**Action item**
The lines from the one containing "You are a GUI" through the last one in the data: please copy those exactly, and only those, without the pictures.

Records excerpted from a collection
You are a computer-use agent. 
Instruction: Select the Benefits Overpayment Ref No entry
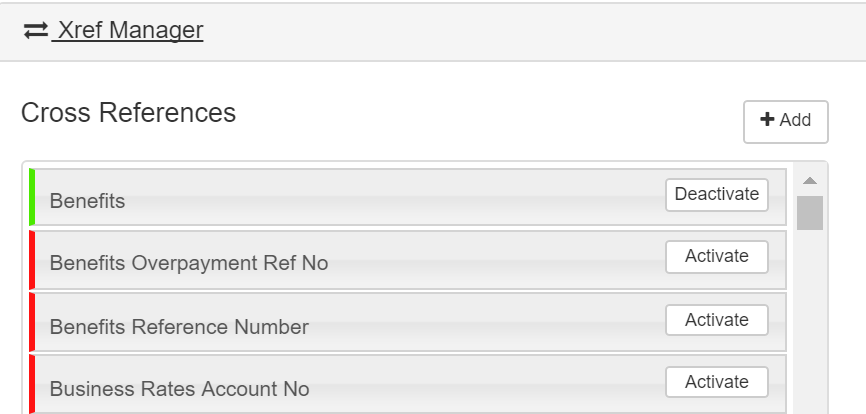click(x=189, y=263)
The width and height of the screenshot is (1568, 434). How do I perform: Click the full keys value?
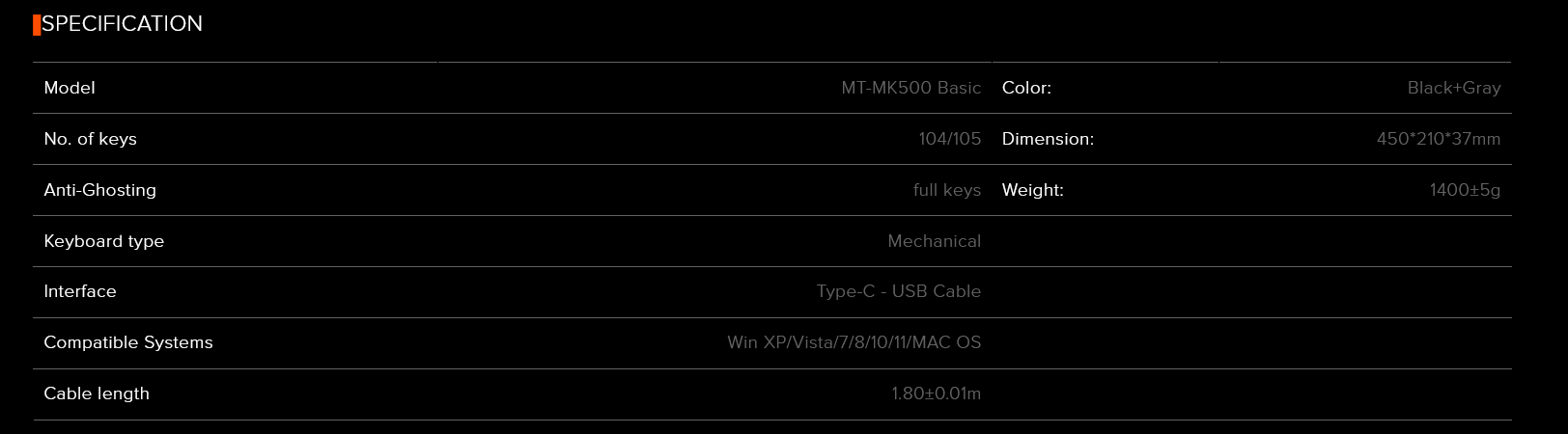pyautogui.click(x=946, y=190)
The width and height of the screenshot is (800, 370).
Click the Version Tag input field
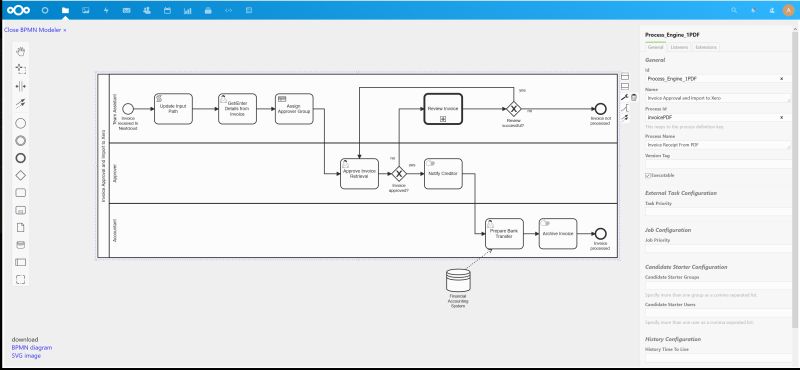717,164
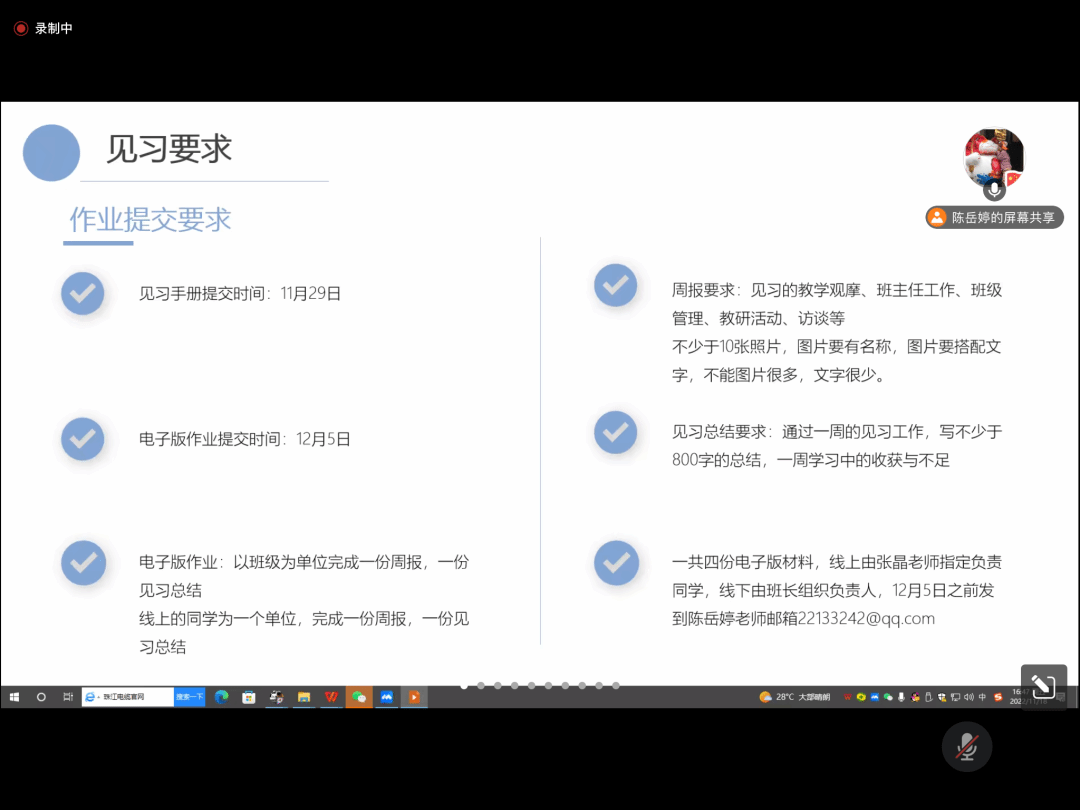Click the 陈岳婷的屏幕共享 label
The height and width of the screenshot is (810, 1080).
coord(994,217)
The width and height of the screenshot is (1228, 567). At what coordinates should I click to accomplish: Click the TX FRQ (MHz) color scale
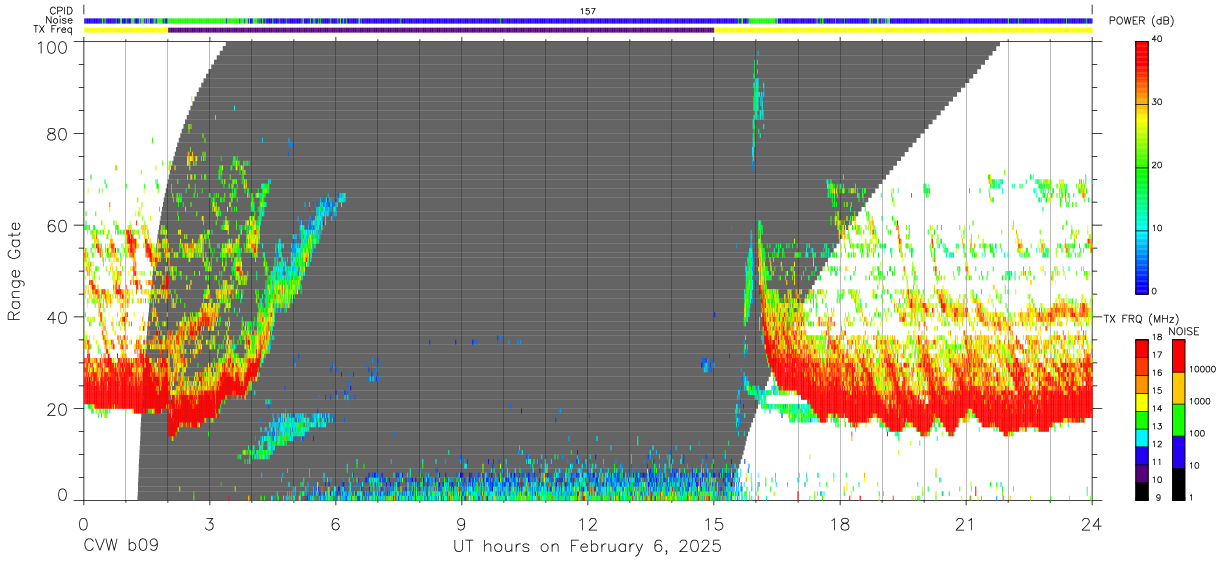1141,419
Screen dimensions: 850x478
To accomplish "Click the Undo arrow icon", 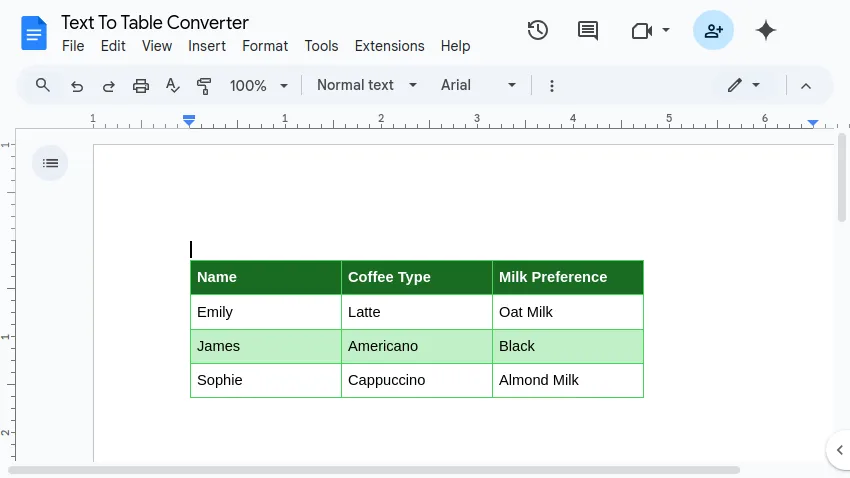I will pyautogui.click(x=77, y=86).
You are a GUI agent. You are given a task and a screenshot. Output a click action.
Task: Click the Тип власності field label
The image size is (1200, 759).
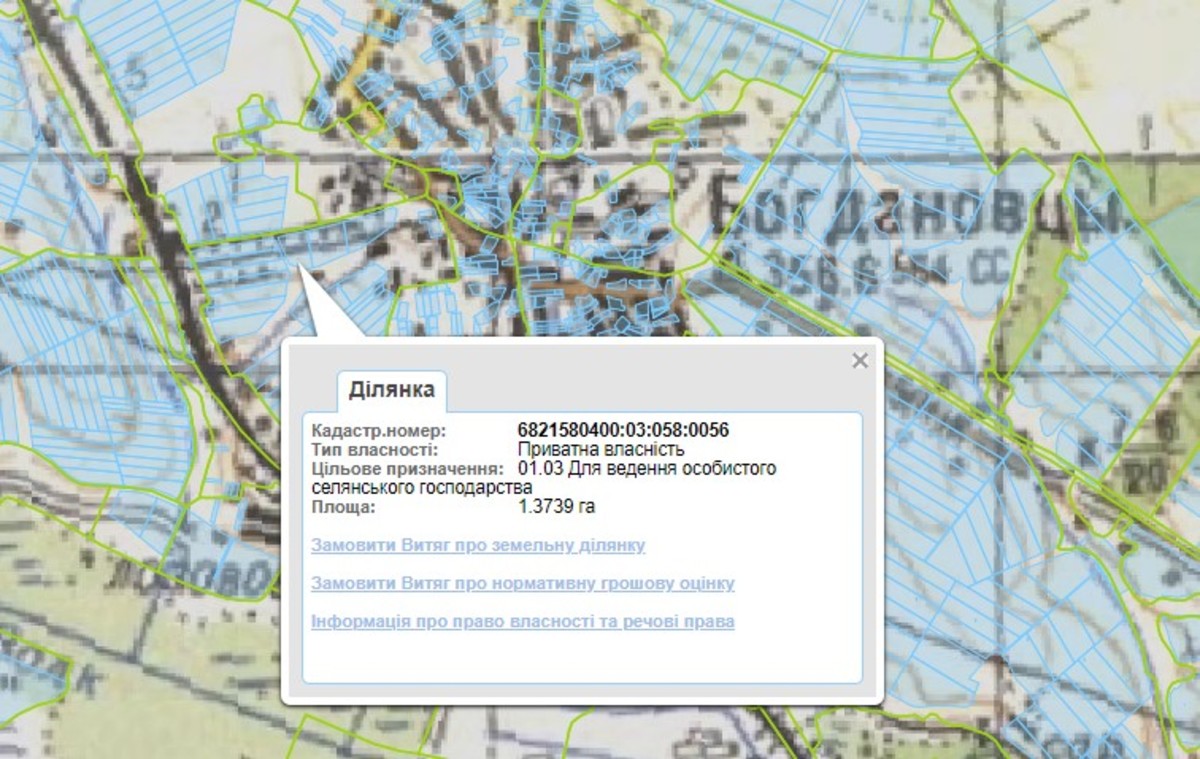click(x=374, y=449)
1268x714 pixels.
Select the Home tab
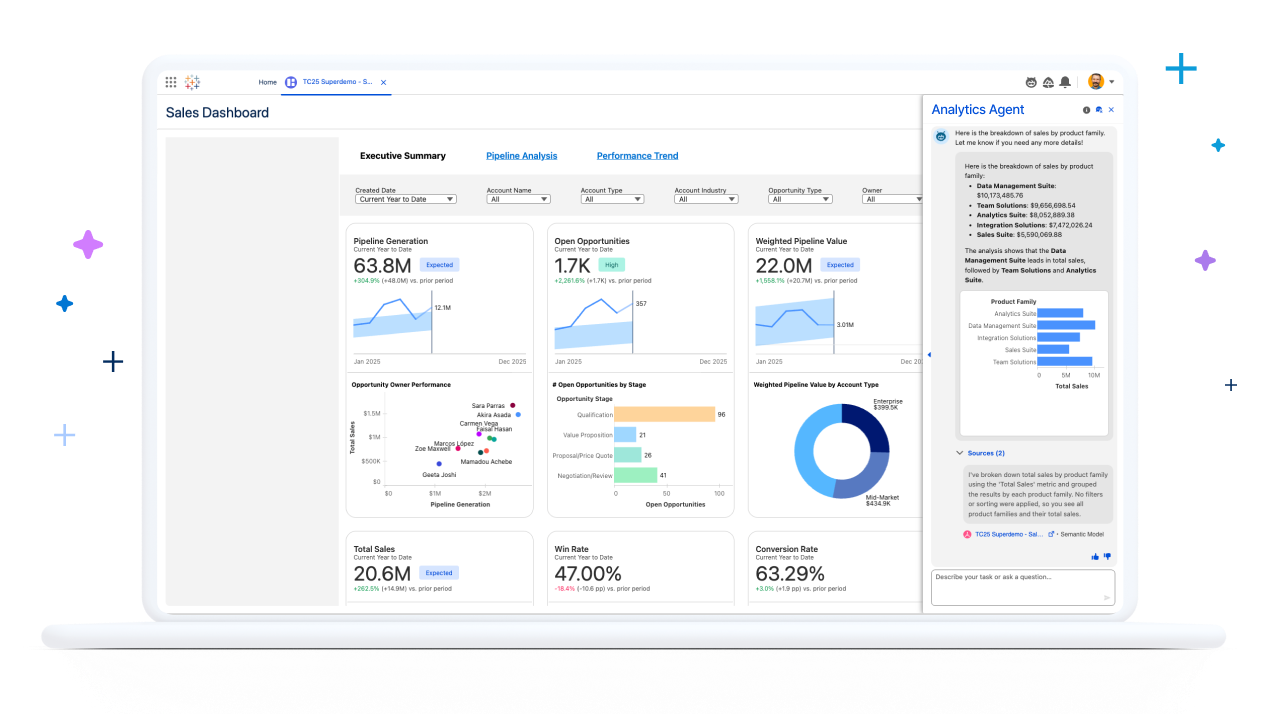(x=267, y=82)
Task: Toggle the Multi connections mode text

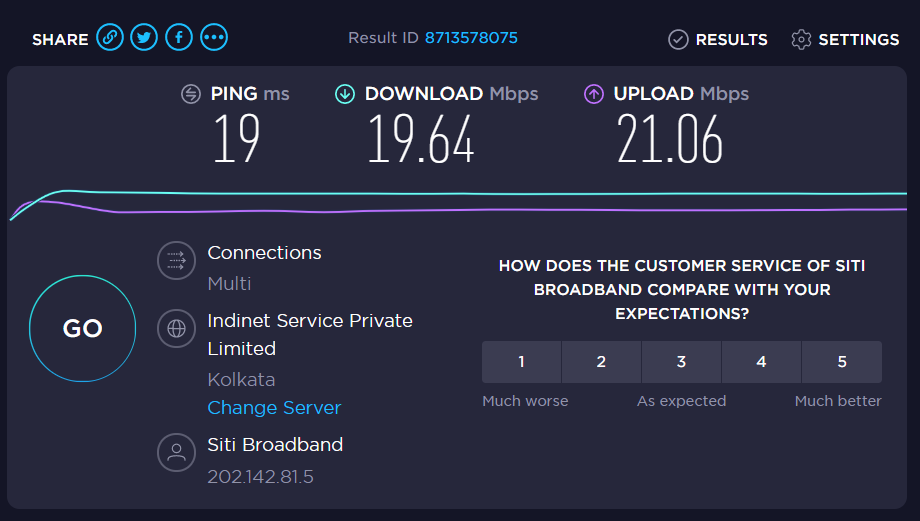Action: coord(229,284)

**Exercise response**
You are a GUI agent. You are given a task and a screenshot. Output a click action.
Task: Click the Тип власності field label
The image size is (1200, 759).
click(x=374, y=449)
1268x714 pixels.
Select the Home tab
(x=267, y=82)
Task: Toggle the Multi connections mode text

Action: coord(229,284)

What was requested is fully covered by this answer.